RapMedusa is a Python module implementing MapReduce querying over a Redis key-value store. It aims to provide functionality that is similar (in some respects) to CouchDB's views feature and MongoDB's MapReduce database command.

Dependencies

RapMedusa depends on Andy McCurdy's redis-py module, which can be obtained from https://github.com/andymccurdy/redis-py. Of course, you'll also need a running Redis instance to connect to.

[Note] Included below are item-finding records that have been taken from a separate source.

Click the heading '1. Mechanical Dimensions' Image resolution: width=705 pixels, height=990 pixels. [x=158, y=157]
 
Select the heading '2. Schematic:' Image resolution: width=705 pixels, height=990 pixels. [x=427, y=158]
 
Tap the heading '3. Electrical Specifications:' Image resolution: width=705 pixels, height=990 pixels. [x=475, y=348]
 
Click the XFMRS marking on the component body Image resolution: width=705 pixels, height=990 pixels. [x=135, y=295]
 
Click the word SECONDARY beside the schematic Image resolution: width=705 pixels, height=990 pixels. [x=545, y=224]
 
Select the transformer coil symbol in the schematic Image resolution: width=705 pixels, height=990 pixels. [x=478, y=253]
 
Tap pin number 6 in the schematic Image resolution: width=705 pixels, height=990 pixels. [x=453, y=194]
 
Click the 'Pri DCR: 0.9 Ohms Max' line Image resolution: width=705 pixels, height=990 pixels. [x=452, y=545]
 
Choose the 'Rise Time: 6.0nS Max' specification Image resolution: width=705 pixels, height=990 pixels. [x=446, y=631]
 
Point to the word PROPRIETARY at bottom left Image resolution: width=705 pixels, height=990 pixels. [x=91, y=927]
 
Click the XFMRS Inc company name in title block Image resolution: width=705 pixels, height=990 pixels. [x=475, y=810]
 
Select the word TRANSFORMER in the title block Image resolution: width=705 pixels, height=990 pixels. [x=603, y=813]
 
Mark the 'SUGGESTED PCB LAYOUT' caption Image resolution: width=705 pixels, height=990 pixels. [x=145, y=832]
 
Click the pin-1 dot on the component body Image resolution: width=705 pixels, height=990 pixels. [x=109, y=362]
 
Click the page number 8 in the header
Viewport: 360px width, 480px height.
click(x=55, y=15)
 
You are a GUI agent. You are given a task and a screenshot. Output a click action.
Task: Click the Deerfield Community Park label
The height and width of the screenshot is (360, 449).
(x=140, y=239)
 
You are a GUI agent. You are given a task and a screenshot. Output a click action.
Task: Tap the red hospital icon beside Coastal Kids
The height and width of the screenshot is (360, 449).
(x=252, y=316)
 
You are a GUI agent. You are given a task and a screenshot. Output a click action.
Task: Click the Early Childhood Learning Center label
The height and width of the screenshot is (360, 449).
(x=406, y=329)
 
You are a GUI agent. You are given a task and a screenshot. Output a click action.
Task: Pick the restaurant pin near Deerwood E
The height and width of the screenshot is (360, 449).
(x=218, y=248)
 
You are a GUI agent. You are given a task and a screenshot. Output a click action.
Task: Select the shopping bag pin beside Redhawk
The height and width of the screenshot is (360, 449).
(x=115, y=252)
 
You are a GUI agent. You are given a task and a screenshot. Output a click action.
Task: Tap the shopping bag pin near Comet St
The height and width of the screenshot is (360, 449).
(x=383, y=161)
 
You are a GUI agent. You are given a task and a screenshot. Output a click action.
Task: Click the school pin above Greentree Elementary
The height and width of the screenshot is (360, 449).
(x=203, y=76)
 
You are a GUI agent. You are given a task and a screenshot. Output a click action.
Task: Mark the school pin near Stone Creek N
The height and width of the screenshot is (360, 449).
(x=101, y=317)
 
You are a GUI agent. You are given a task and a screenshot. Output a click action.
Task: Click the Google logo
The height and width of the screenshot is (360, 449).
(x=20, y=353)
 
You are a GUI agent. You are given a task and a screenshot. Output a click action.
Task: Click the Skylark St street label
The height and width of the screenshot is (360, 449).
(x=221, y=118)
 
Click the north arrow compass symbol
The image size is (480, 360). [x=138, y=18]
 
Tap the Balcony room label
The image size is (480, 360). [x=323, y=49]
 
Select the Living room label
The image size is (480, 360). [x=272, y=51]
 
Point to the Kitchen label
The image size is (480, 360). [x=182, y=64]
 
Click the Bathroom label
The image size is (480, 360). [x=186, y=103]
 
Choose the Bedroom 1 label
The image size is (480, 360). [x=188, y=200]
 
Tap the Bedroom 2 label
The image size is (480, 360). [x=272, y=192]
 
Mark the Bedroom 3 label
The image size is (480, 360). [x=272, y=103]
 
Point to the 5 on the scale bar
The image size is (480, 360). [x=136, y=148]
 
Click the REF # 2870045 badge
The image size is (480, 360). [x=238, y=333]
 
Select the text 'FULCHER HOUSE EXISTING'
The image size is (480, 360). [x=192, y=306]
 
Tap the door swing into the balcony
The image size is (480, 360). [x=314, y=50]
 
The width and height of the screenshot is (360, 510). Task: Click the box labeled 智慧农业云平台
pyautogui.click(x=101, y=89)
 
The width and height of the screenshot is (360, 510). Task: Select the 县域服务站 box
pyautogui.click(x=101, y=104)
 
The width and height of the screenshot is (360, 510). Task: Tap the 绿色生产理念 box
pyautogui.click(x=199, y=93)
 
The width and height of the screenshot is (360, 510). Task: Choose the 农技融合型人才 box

In both cases, any version >= 2.0 should be compatible with RapMedusa.

Installation

$ sudo pip install rapmedusa

or

$ sudo easy_install rapmedusa

or from source:

$ sudo python setup.py install

Overview

First, import the required modules:

    >>> import redis
    >>> from rapmedusa import emit, map_reduce

Next, connect to a running Redis instance in the usual way:

    >>> redis = redis.StrictRedis(host='localhost', port=6379, db=0)

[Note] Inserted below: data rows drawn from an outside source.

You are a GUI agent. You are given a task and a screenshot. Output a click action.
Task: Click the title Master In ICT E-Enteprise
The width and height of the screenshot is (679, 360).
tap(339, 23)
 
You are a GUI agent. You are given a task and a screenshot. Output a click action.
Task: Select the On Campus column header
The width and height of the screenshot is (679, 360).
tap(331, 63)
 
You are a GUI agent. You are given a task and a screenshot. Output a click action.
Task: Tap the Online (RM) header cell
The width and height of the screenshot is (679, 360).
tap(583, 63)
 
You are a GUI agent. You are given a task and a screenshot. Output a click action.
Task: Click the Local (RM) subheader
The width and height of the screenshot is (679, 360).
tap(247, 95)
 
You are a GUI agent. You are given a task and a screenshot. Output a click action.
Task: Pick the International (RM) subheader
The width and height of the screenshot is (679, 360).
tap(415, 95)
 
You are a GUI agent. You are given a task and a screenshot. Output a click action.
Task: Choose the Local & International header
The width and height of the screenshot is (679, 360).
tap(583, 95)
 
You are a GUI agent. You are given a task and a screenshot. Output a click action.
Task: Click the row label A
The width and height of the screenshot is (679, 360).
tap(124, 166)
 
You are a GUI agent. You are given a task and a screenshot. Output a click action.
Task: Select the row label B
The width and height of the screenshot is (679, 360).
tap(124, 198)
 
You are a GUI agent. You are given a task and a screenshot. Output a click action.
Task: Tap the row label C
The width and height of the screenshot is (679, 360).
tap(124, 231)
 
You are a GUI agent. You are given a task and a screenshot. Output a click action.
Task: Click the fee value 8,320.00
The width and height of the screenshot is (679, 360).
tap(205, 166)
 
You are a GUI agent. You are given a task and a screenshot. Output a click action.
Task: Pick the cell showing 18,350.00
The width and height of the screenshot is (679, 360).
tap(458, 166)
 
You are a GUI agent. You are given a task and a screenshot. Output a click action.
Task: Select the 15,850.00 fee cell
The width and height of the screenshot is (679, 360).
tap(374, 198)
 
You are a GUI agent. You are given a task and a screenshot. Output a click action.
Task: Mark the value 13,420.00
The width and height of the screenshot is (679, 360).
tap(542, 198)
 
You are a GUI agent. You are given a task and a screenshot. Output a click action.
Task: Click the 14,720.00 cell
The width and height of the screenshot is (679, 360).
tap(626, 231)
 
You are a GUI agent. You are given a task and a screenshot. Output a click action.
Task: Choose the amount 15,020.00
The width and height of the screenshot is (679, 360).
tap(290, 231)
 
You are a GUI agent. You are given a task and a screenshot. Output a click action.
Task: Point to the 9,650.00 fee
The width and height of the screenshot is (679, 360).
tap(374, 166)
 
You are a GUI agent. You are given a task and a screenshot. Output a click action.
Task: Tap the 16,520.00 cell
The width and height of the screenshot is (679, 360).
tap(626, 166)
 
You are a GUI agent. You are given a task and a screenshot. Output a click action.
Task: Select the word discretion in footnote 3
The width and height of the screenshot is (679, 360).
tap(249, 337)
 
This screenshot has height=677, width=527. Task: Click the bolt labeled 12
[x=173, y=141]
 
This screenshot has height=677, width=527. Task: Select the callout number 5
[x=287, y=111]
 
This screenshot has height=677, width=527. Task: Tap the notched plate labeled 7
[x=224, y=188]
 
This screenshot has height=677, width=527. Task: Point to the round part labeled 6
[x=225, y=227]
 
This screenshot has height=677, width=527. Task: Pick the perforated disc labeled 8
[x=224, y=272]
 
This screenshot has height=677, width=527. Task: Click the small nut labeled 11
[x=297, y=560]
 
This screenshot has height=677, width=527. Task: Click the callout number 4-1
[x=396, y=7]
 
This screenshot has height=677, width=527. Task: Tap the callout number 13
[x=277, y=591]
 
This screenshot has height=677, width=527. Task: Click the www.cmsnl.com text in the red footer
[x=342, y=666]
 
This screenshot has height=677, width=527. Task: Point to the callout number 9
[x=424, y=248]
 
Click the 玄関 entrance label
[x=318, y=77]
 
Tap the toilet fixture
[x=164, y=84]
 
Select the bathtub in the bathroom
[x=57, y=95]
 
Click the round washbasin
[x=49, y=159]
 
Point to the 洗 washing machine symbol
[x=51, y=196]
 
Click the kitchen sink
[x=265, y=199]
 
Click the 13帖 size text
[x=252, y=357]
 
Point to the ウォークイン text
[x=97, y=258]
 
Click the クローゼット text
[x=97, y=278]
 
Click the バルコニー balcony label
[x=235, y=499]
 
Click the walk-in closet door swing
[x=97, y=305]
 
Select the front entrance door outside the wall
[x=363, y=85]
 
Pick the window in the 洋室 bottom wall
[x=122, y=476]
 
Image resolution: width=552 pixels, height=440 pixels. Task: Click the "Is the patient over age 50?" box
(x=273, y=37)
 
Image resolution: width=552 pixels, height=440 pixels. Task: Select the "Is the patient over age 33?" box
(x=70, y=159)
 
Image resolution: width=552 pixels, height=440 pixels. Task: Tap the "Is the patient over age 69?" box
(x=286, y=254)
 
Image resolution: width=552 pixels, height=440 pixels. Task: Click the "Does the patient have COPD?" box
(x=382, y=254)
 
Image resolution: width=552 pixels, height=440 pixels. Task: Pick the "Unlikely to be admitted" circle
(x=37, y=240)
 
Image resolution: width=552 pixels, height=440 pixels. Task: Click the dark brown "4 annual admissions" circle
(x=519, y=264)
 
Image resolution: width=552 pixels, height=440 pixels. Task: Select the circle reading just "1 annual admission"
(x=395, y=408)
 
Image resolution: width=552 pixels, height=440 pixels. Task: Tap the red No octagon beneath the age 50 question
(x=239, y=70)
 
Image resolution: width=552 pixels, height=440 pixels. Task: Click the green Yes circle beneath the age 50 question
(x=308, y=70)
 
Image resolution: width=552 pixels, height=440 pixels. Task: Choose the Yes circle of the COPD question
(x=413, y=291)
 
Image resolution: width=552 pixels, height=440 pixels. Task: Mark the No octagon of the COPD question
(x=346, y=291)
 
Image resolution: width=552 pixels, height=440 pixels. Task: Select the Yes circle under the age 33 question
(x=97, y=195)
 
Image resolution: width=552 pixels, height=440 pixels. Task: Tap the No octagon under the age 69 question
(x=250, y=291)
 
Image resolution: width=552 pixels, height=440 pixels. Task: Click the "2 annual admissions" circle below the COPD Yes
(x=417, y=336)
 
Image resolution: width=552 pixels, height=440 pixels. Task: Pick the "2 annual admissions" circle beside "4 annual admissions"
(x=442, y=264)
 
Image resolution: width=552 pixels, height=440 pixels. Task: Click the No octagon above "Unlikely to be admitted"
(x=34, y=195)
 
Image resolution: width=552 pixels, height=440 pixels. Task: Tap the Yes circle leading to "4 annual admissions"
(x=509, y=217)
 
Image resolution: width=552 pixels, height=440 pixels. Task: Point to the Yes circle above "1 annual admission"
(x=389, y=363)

Finally, implementations of the map and reduce functions must be provided, and passed into a call to the map_reduce() function, along with the active connection to the Redis server:

    >>> def myMap(key, val):
            ...
            emit(newKey, newVal)


    >>> def myReduce(key, values):
            ...
            return newVal

    >>> result = map_reduce(redis, myMap, myReduce)

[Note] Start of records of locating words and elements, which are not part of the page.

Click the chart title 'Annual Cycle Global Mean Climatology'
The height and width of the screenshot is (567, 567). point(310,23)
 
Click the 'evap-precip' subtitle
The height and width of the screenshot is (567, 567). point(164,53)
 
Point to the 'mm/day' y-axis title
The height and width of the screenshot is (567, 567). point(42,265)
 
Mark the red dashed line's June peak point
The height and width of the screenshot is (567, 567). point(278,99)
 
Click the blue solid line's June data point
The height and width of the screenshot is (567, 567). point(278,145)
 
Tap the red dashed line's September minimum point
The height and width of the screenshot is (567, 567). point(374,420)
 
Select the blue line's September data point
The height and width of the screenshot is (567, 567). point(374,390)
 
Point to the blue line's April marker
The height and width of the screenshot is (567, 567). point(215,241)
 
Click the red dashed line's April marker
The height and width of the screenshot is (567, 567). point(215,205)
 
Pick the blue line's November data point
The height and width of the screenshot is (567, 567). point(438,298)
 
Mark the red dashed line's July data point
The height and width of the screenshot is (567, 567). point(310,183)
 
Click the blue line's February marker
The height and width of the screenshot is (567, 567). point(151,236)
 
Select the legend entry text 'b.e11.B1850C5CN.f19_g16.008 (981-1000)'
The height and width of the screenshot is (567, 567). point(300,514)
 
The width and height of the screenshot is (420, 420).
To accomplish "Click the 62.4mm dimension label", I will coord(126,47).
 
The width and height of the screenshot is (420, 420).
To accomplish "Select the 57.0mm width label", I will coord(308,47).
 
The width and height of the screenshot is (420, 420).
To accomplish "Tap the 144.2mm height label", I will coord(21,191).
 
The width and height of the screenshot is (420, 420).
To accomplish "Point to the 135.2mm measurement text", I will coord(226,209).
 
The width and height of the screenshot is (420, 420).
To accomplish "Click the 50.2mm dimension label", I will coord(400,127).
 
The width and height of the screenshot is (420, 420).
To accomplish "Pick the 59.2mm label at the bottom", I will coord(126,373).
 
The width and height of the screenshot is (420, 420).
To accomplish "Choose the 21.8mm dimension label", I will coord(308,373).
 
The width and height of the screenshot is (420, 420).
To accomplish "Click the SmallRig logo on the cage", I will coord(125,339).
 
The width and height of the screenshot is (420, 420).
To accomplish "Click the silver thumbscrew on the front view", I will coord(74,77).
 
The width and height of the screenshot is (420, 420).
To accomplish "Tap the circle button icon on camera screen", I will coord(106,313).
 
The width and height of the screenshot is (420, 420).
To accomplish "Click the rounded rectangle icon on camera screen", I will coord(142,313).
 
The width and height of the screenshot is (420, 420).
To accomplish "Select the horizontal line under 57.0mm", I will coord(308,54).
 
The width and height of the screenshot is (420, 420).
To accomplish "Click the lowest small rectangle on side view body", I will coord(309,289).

This returns a Python dictionary object, containing the result of running the MapReduce job. Each key within the dictionary corresponds to a key passed into the reduce function, and contains the value computed by the reduce function for that key.

Details

Now it's time to take a deeper look into how RapMedusa carries out a MapReduce job. There are basically 6 steps:

1) Read the input data set from a specified Redis hash.
2) Pass each key/value pair from the input data set to the registered map function.
3) Organize key/value pairs emitted by the map function into a set of Redis lists, one list per distinct emitted key.
4) Each of these lists is passed to the registered reduce function, along with the corresponding key.
5) The result of each call to reduce is stored in the Redis hash reserved for the job output, under the key used in the reduce call.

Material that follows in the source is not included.